Silvia Di Natale: Günther Grass e la colpa del tacere
30 Agosto 2006
Mentre seguo la disputa su Günther Grass, che ci tiene occupati ormai da due
settimane, mi tornano in mente le parole di un distinto signore da me
intervistato quando mi preparavo a scrivere Il giardino del luppolo”. Me lo
rivedo davanti, imbarazzato e insieme lusingato della mia curiosità; risento il
tono un po’ pedagogico della sua voce, quello che hanno spesso i vecchi quando
spiegano i loro tempi ai più giovani, e quel sottofondo di giustificazione che
hanno spesso i tedeschi anziani quando parlano del nazismo. Ma il signore con
cui parlo non avrebbe bisogno di giustificarsi: è nato nel 1929, aveva sedici
anni alla fine della guerra, non ha fatto in tempo ad essere arruolato e a
morire per il Führer cosa che a quell’epoca avrebbe fatto volentieri,
come mi confessa non senza un po’ di vergogna - e tuttavia si scusa: ‟Il fatto è che noi oggi non riusciamo a
immaginarci che cosa significava vivere a quel tempo... La vita quotidiana,
anche la cosa più banale, tutto era gleichgeschaltet, allineato, mi
capisce? La gente crede che un sistema totalitario si regga solo sulla
violenza
Ma, no, se fosse così non durerebbe a lungo: è
‟l’allineamento” di tutto e di tutti che lo tiene in piedi.‟ Si ferma,
mi guarda con un’aria un po’ rassegnata, come dubitando che io riesca a
capire fino in fondo che cosa significa l’orribile parola Gleichschaltung.

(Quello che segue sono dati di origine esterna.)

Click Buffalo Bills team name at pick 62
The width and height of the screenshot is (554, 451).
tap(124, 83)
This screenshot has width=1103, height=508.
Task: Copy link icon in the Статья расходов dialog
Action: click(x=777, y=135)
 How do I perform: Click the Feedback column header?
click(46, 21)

Poi continua: ‟Famiglia, scuola, letture
il regime era ovunque
Oltretutto riusciva a farti credere che l’allineamento totale fosse un atto di
ribellione, che il regime fosse la rivoluzione permanente
Per noi giovani
io ero un adolescente aderire era un modo di opporsi al borghesismo della
famiglia! I miei genitori, per esempio, non che fossero contrari al nazismo, ma
erano un po’ tiepiducci
i rivoluzionari eravamo noi, la gioventù
hitleriana
come ero fiero della bella uniforme!” ‟Però c’è anche chi
ha saputo ribellarsi
”, gli obietto. ‟Ma erano persone di un’altra
generazione
e in ogni caso, pensi al gruppo intorno a Hans e Sophie Scholl,
erano di qualche anno più vecchi
e poi vivevano in un altro ambiente, erano
a contatto con persone che li avevano ‟illuminati”
Ma erano pochissimi
quelli che trovano delle guide spirituali coraggiose
”
Così è accaduto anche a Günther Grass: anche lui credeva di potersi liberare dalla grettezza familiare aderendo al partito nazista, anche lui sognava l’eroismo dell’estrema difesa della patria, neppure lui ha trovato qualcuno che lo illuminasse Lo scrittore non ha mai taciuto sul suo passato, al contrario, ne ha parlato più volte, l’ha tematizzato nei suoi libri, l’ha confessato pubblicamente, come il peccato originale della sua generazione Si è chiesto mille volte, dice, se fosse da considerarsi una colpa non essere riuscito a capire da solo . Proprio per il suo spregiudicato modo di affrontare la storia recente del suo paese - e la propria - Günther Grass è stato la voce di una coscienza rinata, è ancora la voce che non si stanca di ripetere: Memento!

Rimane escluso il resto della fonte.